Alex Rance has been an All Australian defender five years in a row, and continues to be a two-in-one player – he is responsible for the majority of one-on-one match-ups in the Tigers’ defensive 50, but his reputation among the football public is of someone that never plays on a man; that’s how good his reading of the play and defensive skills are.
David Astbury and Dylan Grimes are fellow bedrocks on the last line of defence with Rance. Astbury often takes the opponent’s best tall forward and Grimes is one of the best lock-down players in the game. Between these three players, they have only missed three matches combined across the last two seasons.
Jayden Short has quietly become one of the best rebounders in the league with his penetrating right boot and is known to sneak down for an important goal. Nick Vlastuin is an exceptional aerial judge, often chopping off opposition forays. Bachar Houli provides experience and run. Nathan Broad is another negating type that can play tall and small.
Richmond lost a lot of depth players in the off-season, squeezed out as is often the case with successful teams. Reece Conca, Sam Lloyd, Anthony Miles, Corey Ellis and Tyson Stengle were all traded to other clubs, but it’s notable that none of these were considered first 18 players. Only Conca was a first-choice member of the side.
What these departures do is put pressure on the 2016-18 draftees. Will they be better than the above names when injuries strike and replacements are needed? Will the new draft crop overtake them?
Much has been made of the fact Richmond may be most disadvantaged by 6-6-6 given they played a man behind the ball more than any other side last year. The Tigers forewent clearances to win the ball back and create drive from behind. This is a concern.

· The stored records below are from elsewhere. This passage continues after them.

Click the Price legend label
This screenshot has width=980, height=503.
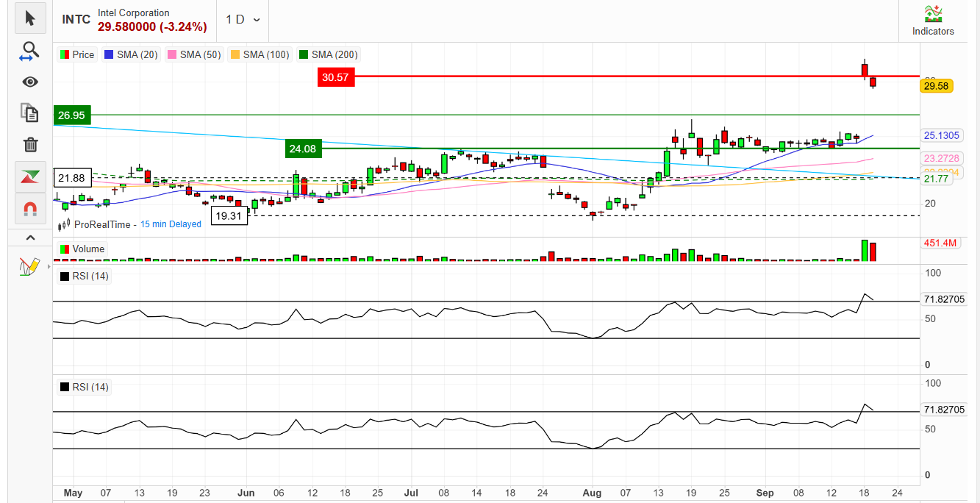coord(83,54)
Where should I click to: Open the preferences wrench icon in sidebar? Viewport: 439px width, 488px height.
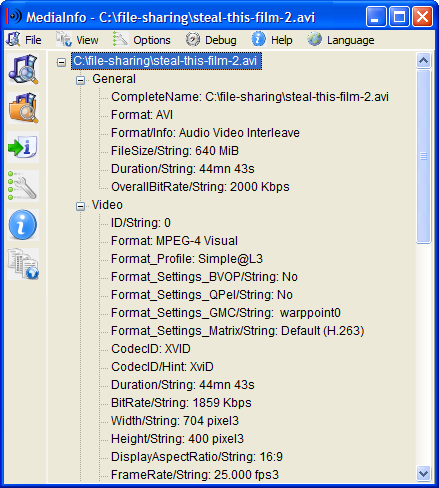click(23, 186)
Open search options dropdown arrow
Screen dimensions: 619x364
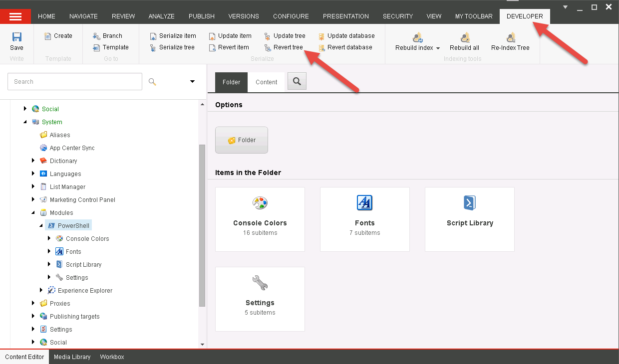click(x=192, y=82)
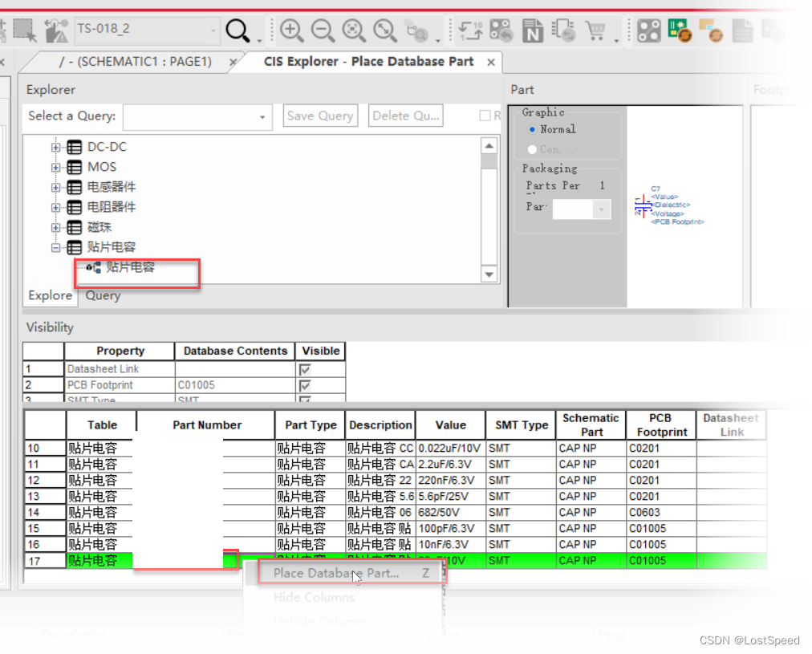Click the N-labeled toolbar icon
812x654 pixels.
pos(533,30)
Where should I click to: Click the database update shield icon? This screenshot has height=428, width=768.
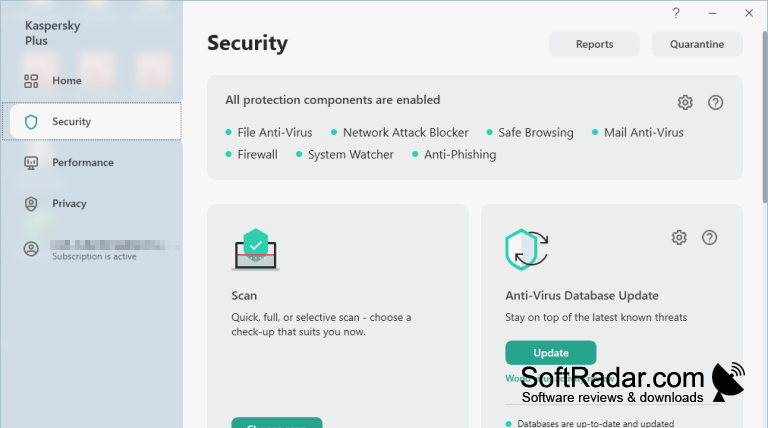[527, 249]
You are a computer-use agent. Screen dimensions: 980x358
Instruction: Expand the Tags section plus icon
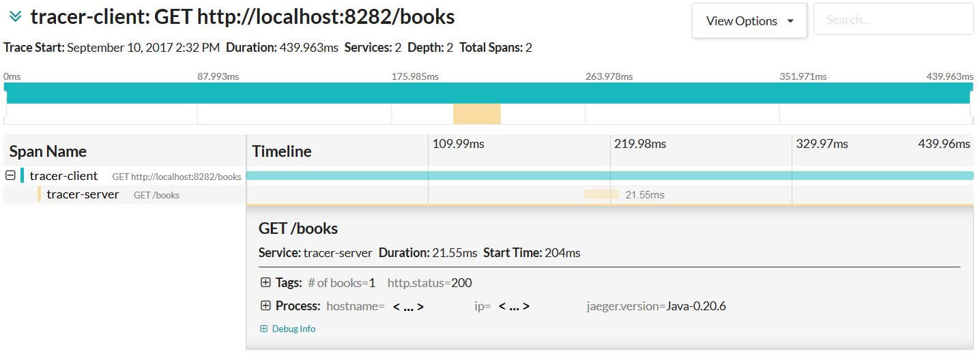pos(265,283)
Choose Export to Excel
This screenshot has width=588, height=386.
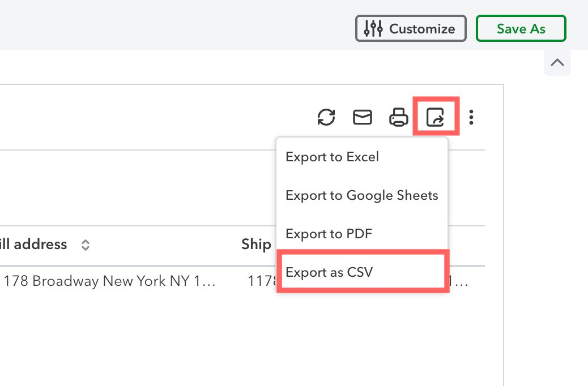332,157
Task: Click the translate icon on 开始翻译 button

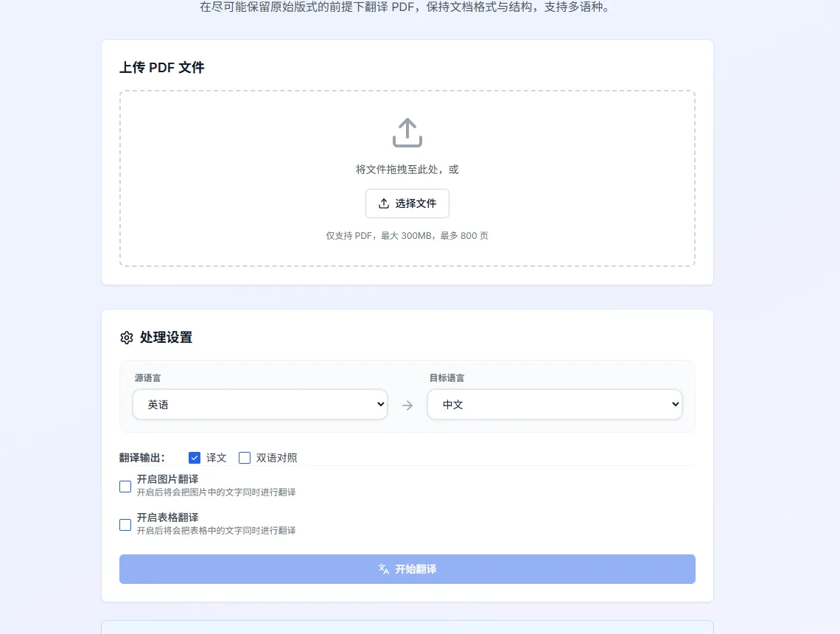Action: tap(384, 569)
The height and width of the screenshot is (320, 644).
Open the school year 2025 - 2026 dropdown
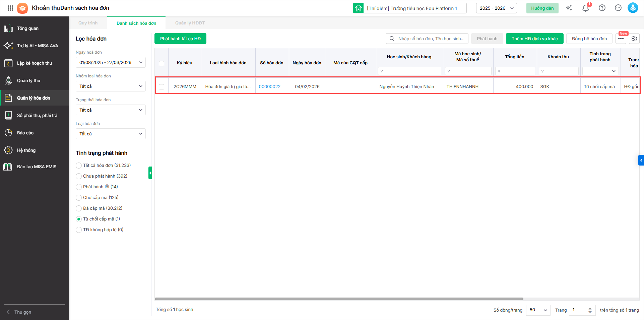[x=496, y=8]
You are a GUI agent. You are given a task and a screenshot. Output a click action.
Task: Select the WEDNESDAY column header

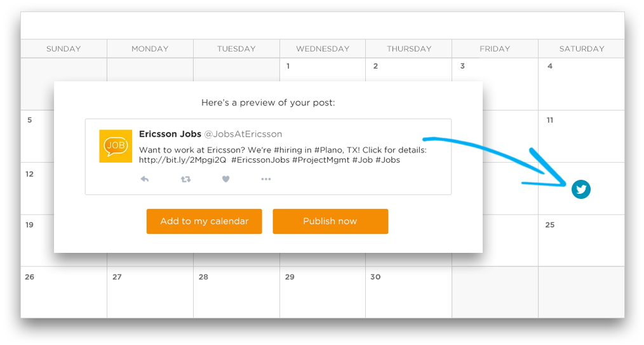pos(323,48)
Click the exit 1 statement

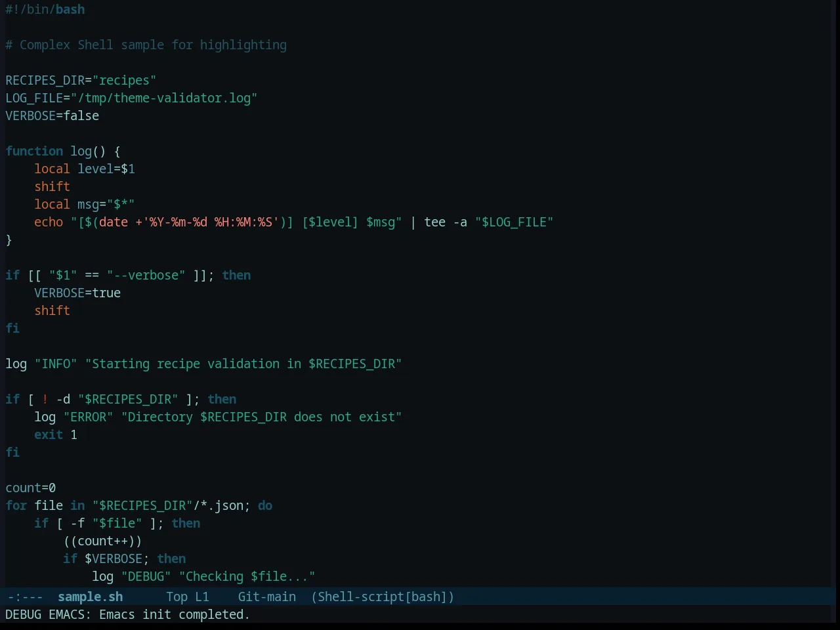click(x=56, y=434)
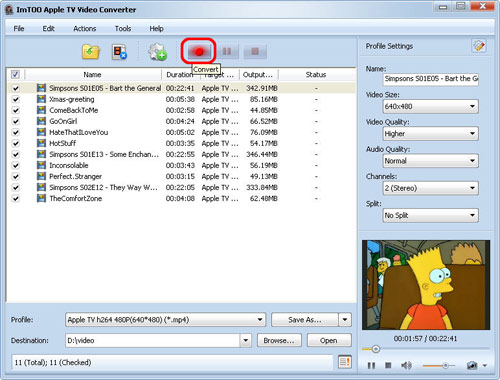
Task: Open the Profile Apple TV h264 dropdown
Action: (165, 320)
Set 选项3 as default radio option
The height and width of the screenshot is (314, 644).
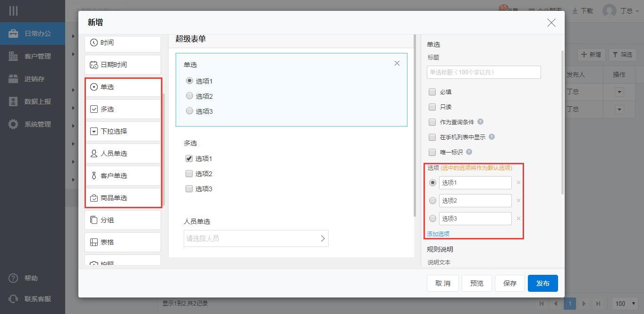pyautogui.click(x=432, y=219)
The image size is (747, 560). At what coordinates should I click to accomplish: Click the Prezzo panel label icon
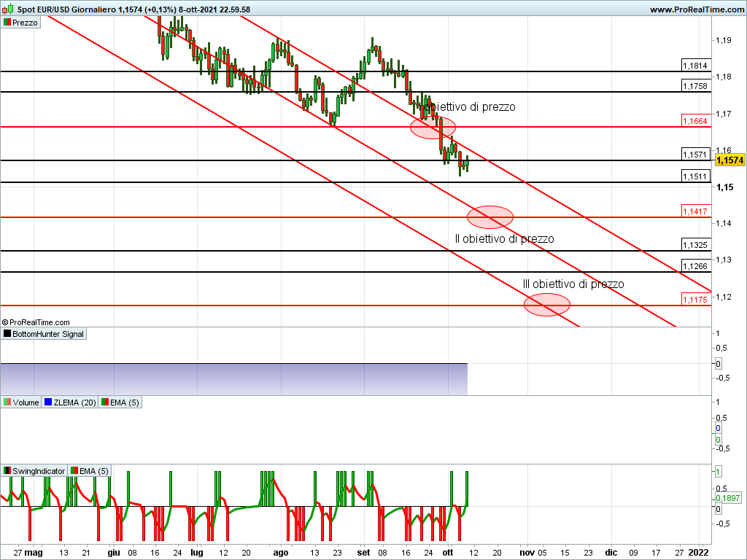[7, 23]
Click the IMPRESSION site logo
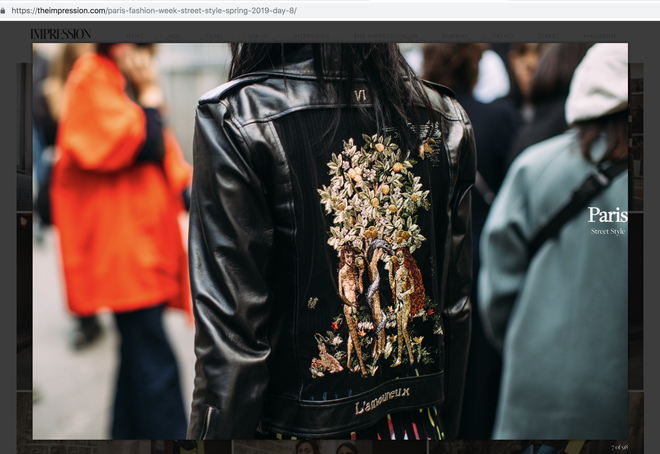The height and width of the screenshot is (454, 660). [60, 34]
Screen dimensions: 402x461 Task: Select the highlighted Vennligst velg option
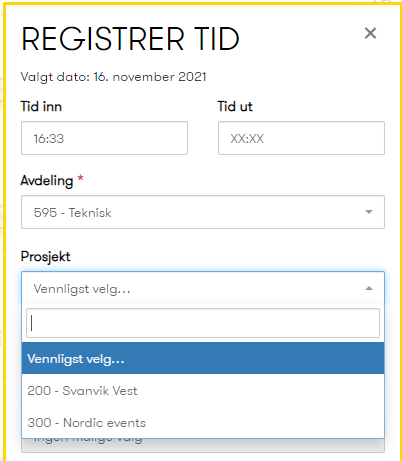pos(203,359)
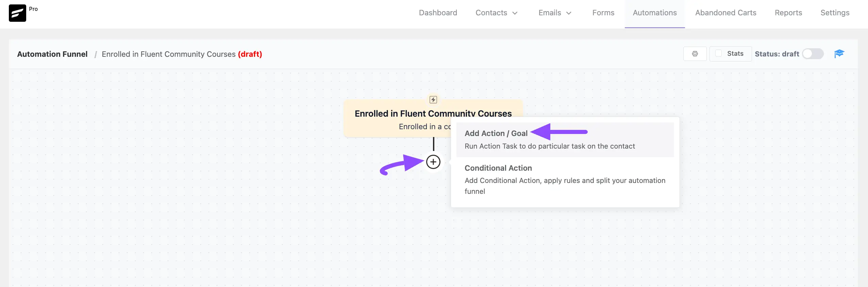The image size is (868, 287).
Task: Click the plus add-step circle icon
Action: 433,162
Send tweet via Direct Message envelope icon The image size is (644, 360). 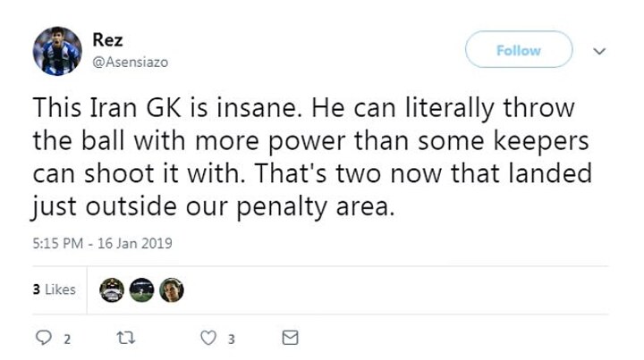click(290, 339)
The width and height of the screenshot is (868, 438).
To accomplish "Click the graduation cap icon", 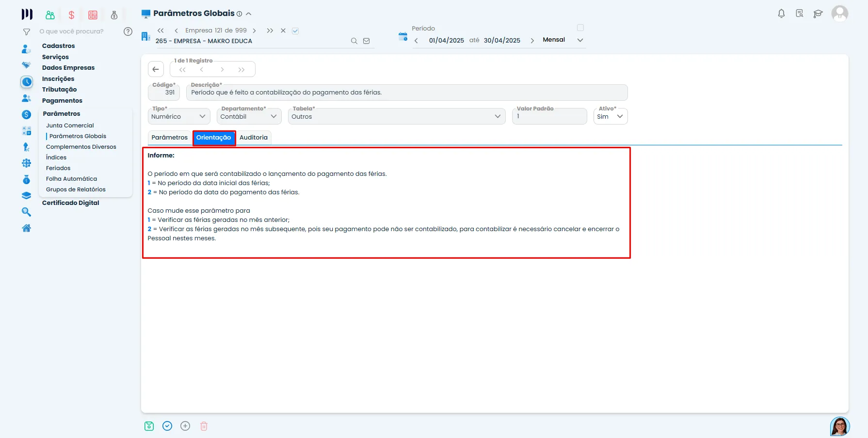I will 818,14.
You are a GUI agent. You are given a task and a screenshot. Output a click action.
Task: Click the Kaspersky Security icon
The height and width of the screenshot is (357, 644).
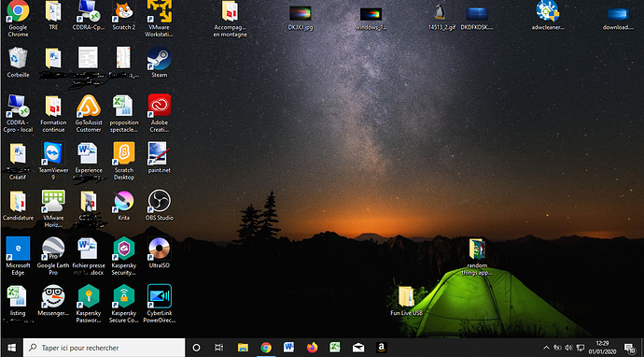click(x=123, y=256)
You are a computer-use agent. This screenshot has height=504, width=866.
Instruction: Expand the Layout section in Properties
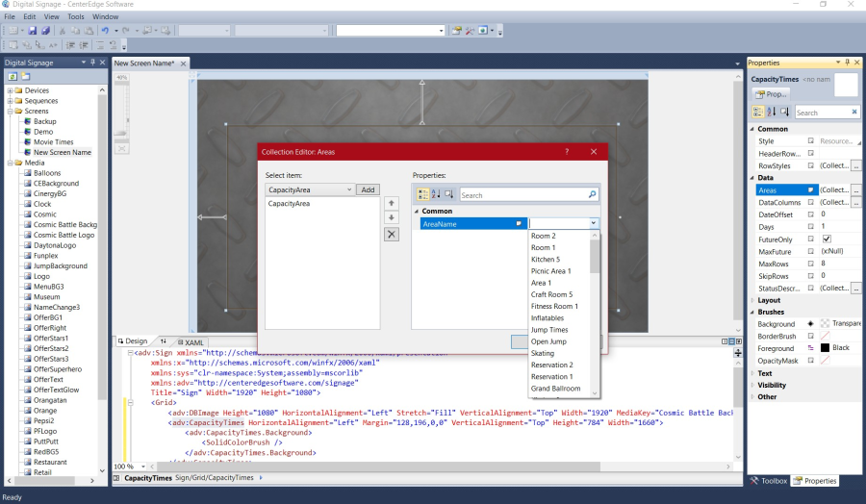click(x=752, y=300)
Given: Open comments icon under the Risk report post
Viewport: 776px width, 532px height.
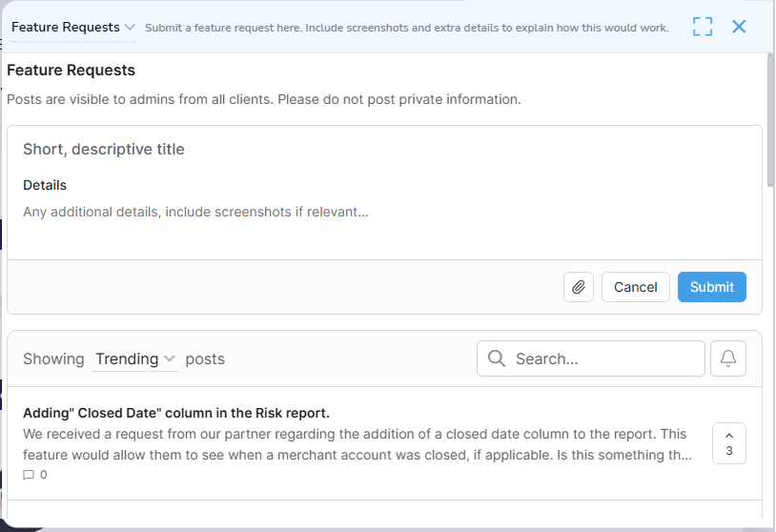Looking at the screenshot, I should pos(29,475).
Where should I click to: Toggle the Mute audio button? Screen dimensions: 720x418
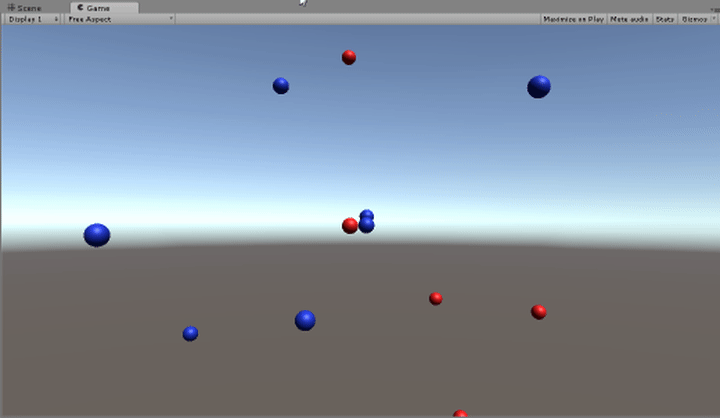629,19
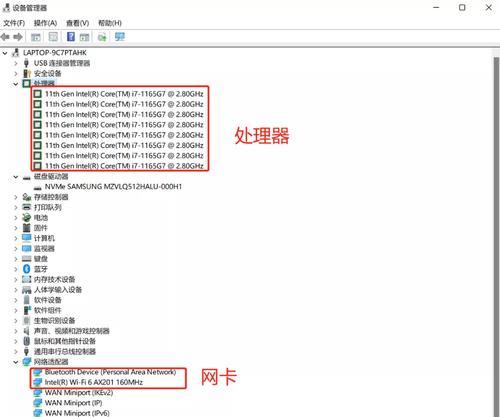The height and width of the screenshot is (417, 500).
Task: Click the Bluetooth (蓝牙) device category icon
Action: tap(27, 269)
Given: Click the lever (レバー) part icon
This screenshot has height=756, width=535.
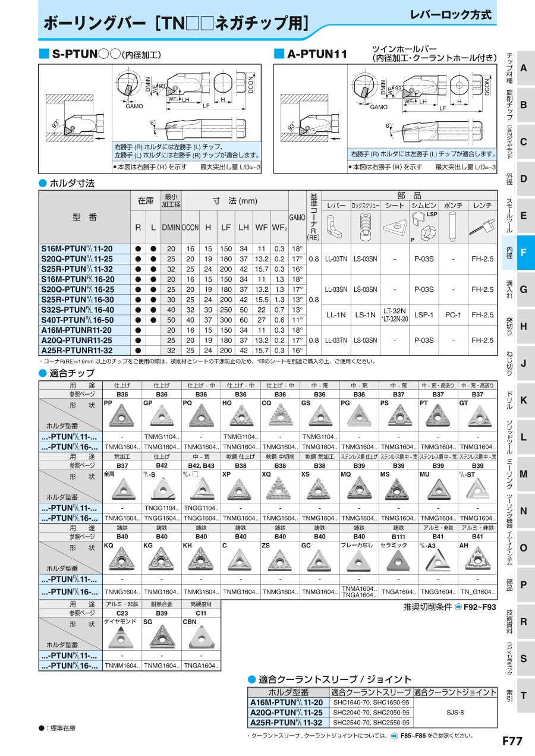Looking at the screenshot, I should point(336,226).
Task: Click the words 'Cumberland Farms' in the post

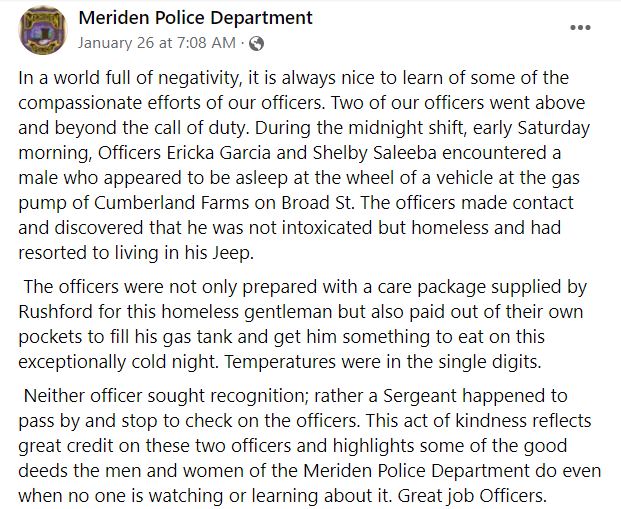Action: tap(171, 203)
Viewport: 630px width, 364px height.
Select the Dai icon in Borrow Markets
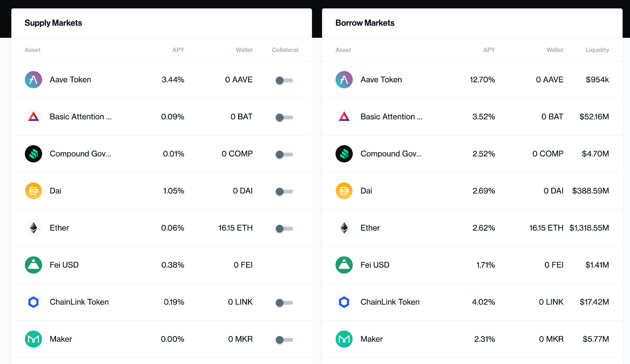pos(344,191)
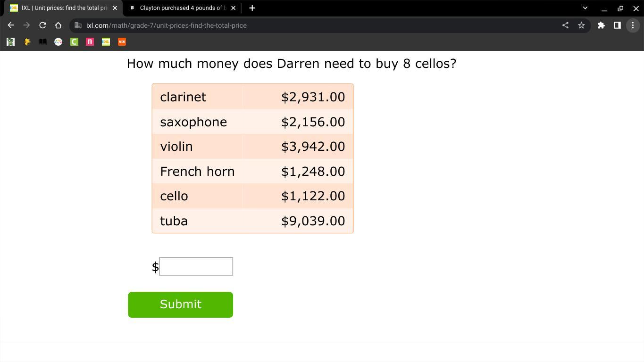
Task: Open the black open-book bookmark
Action: click(42, 42)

Most of the rule changes have been brought in to promote fast and flowing football, but this was Richmond’s competitive advantage already. Forward momentum was their game, so this may give an opportunity for other teams to catch-up.
The Tigers also have to carry the mental baggage of having nothing to prove until they get to the preliminary final, and that likely involves winning 15-16 matches in the home-and-away plus at least one final. It’s no easy task to sustain football at that level year after year.
West Coast and Collingwood beat Richmond handsomely in 2018, and did it in different ways, which others are sure to learn from. The Eagles used ball control and piercing field kicking to dismantle the Tigers, while the Pies simply beat them at their own game.
Richmond are going to be a good team again, and surely finalists. But a top-four spot is no lay down misere.